Exercise aim:
For this exercise, the lines from the one with "Expand the Browse options chevron" through the final line of the data below are to be transcribed exactly, and pictures are to be skipped.

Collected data
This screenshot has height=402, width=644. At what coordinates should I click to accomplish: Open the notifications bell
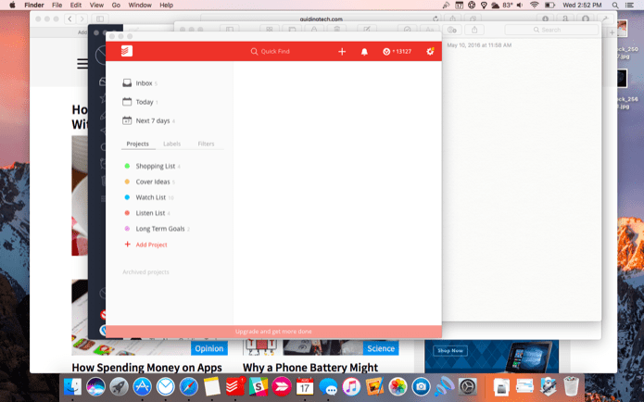pyautogui.click(x=364, y=51)

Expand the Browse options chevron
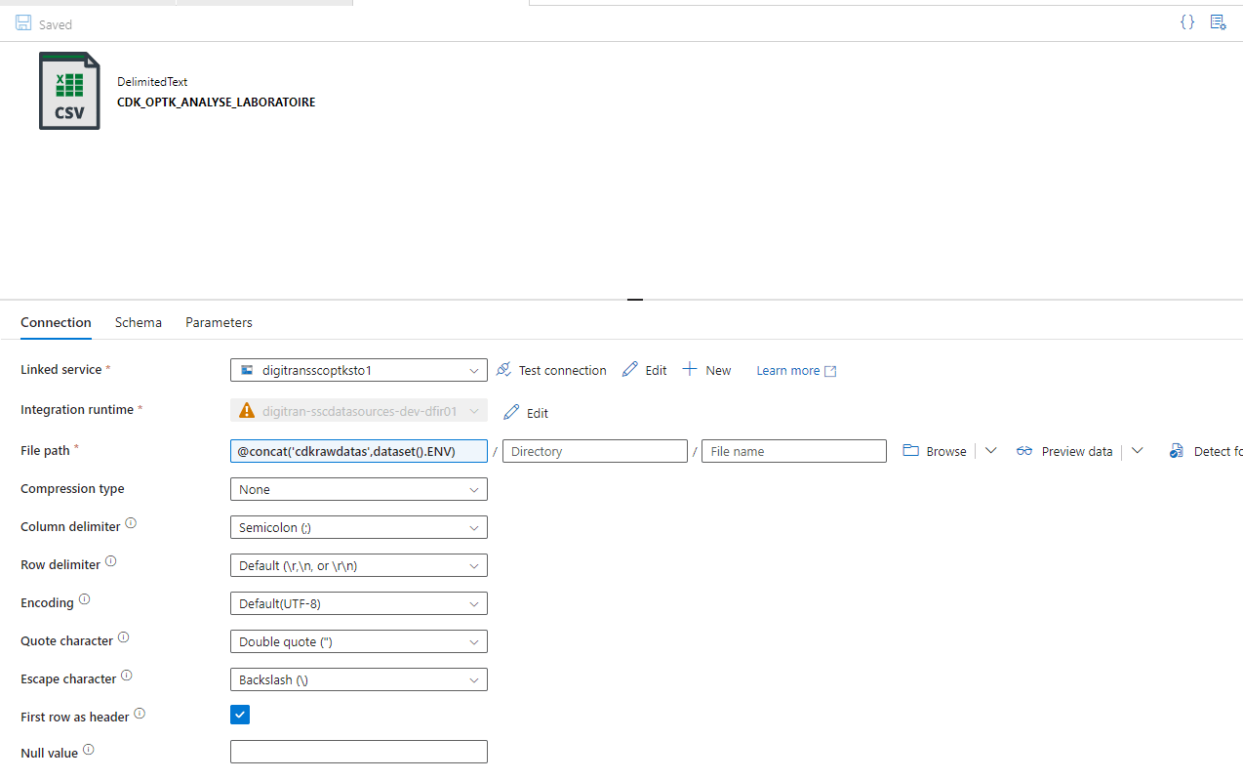990,451
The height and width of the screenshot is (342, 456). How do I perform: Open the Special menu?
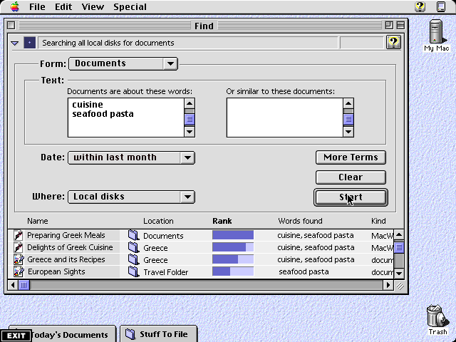[130, 7]
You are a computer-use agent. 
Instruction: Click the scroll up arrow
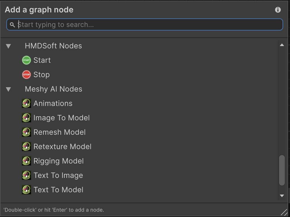click(x=282, y=45)
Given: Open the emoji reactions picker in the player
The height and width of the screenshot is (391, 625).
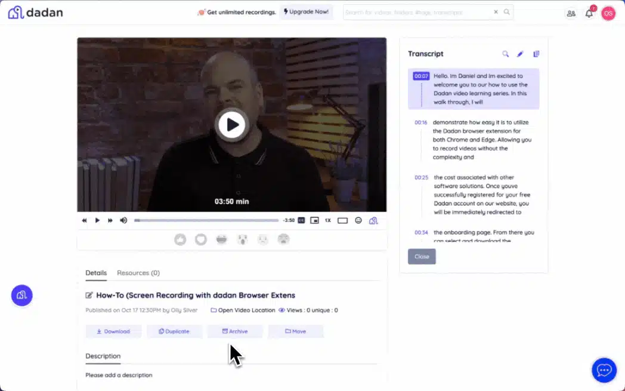Looking at the screenshot, I should tap(358, 220).
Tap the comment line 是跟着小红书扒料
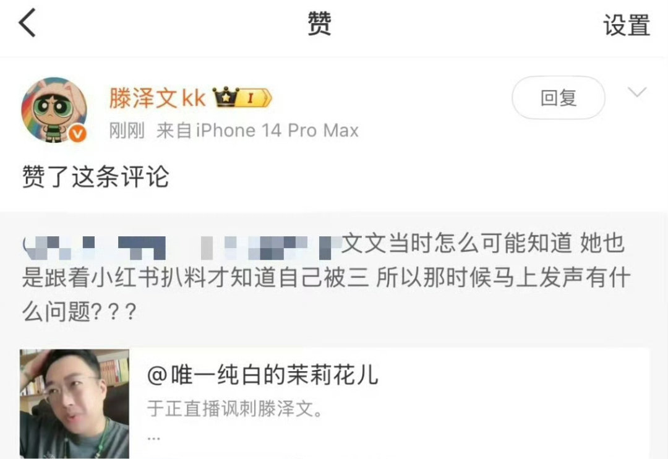The width and height of the screenshot is (668, 459). click(325, 278)
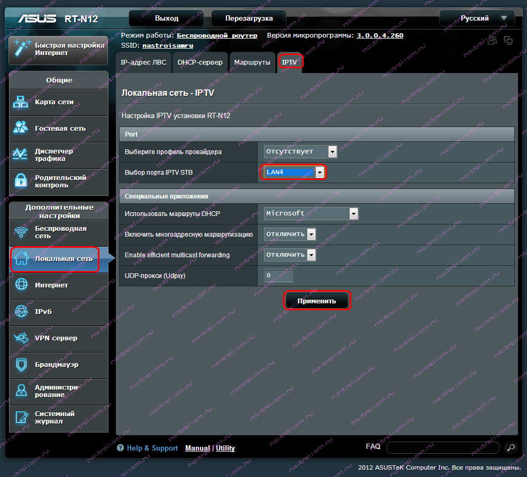Click the VPN server icon
The width and height of the screenshot is (527, 477).
(x=21, y=338)
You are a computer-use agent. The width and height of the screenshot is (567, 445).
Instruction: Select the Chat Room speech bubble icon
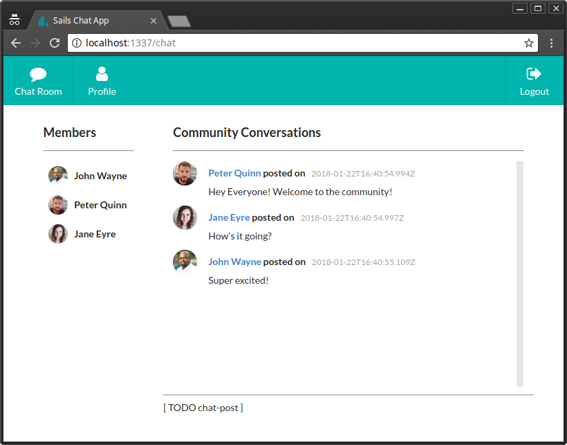pos(38,73)
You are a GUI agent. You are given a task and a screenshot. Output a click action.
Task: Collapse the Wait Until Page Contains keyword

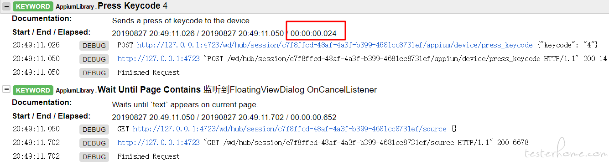pyautogui.click(x=6, y=89)
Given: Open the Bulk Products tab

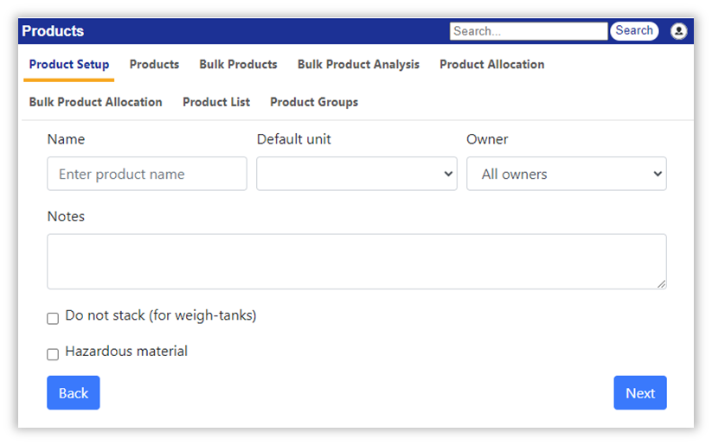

Answer section:
Expand the Browse options chevron
990,451
The height and width of the screenshot is (342, 456). How do I perform: Open the Special menu?
[130, 7]
You are a computer-use agent. 
Instruction: Click the scroll up arrow
click(x=282, y=45)
Given: Open the emoji reactions picker in the player
The height and width of the screenshot is (391, 625).
Looking at the screenshot, I should tap(358, 220).
Tap the comment line 是跟着小红书扒料
The width and height of the screenshot is (668, 459). click(325, 278)
Click the VPN server icon
The width and height of the screenshot is (527, 477).
(x=21, y=338)
You are a computer-use agent. The width and height of the screenshot is (567, 445).
Instruction: Select the Chat Room speech bubble icon
pos(38,73)
You are a GUI agent. You are given a task and a screenshot. Output a click action.
Task: Collapse the Wait Until Page Contains keyword

pyautogui.click(x=6, y=89)
Given: Open the Bulk Products tab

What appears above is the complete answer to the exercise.